[start SUPPLIED DATA]
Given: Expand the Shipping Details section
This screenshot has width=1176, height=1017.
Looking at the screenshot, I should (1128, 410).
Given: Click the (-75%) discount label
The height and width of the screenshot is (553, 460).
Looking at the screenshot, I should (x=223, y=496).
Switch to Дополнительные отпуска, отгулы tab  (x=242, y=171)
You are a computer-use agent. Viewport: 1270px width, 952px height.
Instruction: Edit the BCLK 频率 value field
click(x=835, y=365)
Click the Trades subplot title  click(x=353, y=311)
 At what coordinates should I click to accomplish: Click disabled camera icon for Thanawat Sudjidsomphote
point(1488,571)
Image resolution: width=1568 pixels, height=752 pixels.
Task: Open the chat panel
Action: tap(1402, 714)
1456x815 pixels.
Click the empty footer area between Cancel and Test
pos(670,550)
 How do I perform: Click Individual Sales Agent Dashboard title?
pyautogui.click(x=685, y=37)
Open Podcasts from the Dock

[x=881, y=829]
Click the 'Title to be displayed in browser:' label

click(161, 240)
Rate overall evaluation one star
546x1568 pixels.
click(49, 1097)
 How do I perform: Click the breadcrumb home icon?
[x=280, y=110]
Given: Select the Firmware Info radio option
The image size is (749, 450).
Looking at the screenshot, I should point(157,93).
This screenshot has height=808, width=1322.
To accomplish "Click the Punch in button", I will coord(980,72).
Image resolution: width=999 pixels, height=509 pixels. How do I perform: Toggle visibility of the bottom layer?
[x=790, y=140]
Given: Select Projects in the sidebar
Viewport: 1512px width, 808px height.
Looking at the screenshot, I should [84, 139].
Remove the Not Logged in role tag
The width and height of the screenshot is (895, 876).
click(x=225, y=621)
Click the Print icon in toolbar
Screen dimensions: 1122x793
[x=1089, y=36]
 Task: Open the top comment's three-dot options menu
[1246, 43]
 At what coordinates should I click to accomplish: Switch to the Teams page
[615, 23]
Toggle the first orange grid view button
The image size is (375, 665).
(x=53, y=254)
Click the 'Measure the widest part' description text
[end SUPPLIED DATA]
Output every line of the records above as a Markdown table with a Row column holding the row number and a Line column holding the line, leaving out any blank lines.

- [TASK SOLUTION]
| Row | Line |
|---|---|
| 1 | Given: Expand the Shipping Details section |
| 2 | This screenshot has width=1176, height=1017. |
| 3 | Looking at the screenshot, I should (1128, 410). |
| 4 | Given: Click the (-75%) discount label |
| 5 | The height and width of the screenshot is (553, 460). |
| 6 | Looking at the screenshot, I should (x=223, y=496). |
| 7 | Switch to Дополнительные отпуска, отгулы tab  (x=242, y=171) |
| 8 | You are a computer-use agent. Viewport: 1270px width, 952px height. |
| 9 | Instruction: Edit the BCLK 频率 value field |
| 10 | click(x=835, y=365) |
| 11 | Click the Trades subplot title  click(x=353, y=311) |
| 12 |  At what coordinates should I click to accomplish: Click disabled camera icon for Thanawat Sudjidsomphote |
| 13 | point(1488,571) |
| 14 | Image resolution: width=1568 pixels, height=752 pixels. |
| 15 | Task: Open the chat panel |
| 16 | Action: tap(1402, 714) |
| 17 | 1456x815 pixels. |
| 18 | Click the empty footer area between Cancel and Test |
| 19 | pos(670,550) |
| 20 |  How do I perform: Click Individual Sales Agent Dashboard title? |
| 21 | pyautogui.click(x=685, y=37) |
| 22 | Open Podcasts from the Dock |
| 23 | [x=881, y=829] |
| 24 | Click the 'Title to be displayed in browser:' label |
| 25 | click(161, 240) |
| 26 | Rate overall evaluation one star |
| 27 | 546x1568 pixels. |
| 28 | click(49, 1097) |
| 29 |  How do I perform: Click the breadcrumb home icon? |
| 30 | [x=280, y=110] |
| 31 | Given: Select the Firmware Info radio option |
| 32 | The image size is (749, 450). |
| 33 | Looking at the screenshot, I should point(157,93). |
| 34 | This screenshot has height=808, width=1322. |
| 35 | To accomplish "Click the Punch in button", I will coord(980,72). |
| 36 | Image resolution: width=999 pixels, height=509 pixels. How do I perform: Toggle visibility of the bottom layer? |
| 37 | [x=790, y=140] |
| 38 | Given: Select Projects in the sidebar |
| 39 | Viewport: 1512px width, 808px height. |
| 40 | Looking at the screenshot, I should [84, 139]. |
| 41 | Remove the Not Logged in role tag |
| 42 | The width and height of the screenshot is (895, 876). |
| 43 | click(x=225, y=621) |
| 44 | Click the Print icon in toolbar |
| 45 | Screen dimensions: 1122x793 |
| 46 | [x=1089, y=36] |
| 47 |  Task: Open the top comment's three-dot options menu |
| 48 | [1246, 43] |
| 49 |  At what coordinates should I click to accomplish: Switch to the Teams page |
| 50 | [615, 23] |
| 51 | Toggle the first orange grid view button |
| 52 | The image size is (375, 665). |
| 53 | (x=53, y=254) |
| 54 | Click the 'Measure the widest part' description text |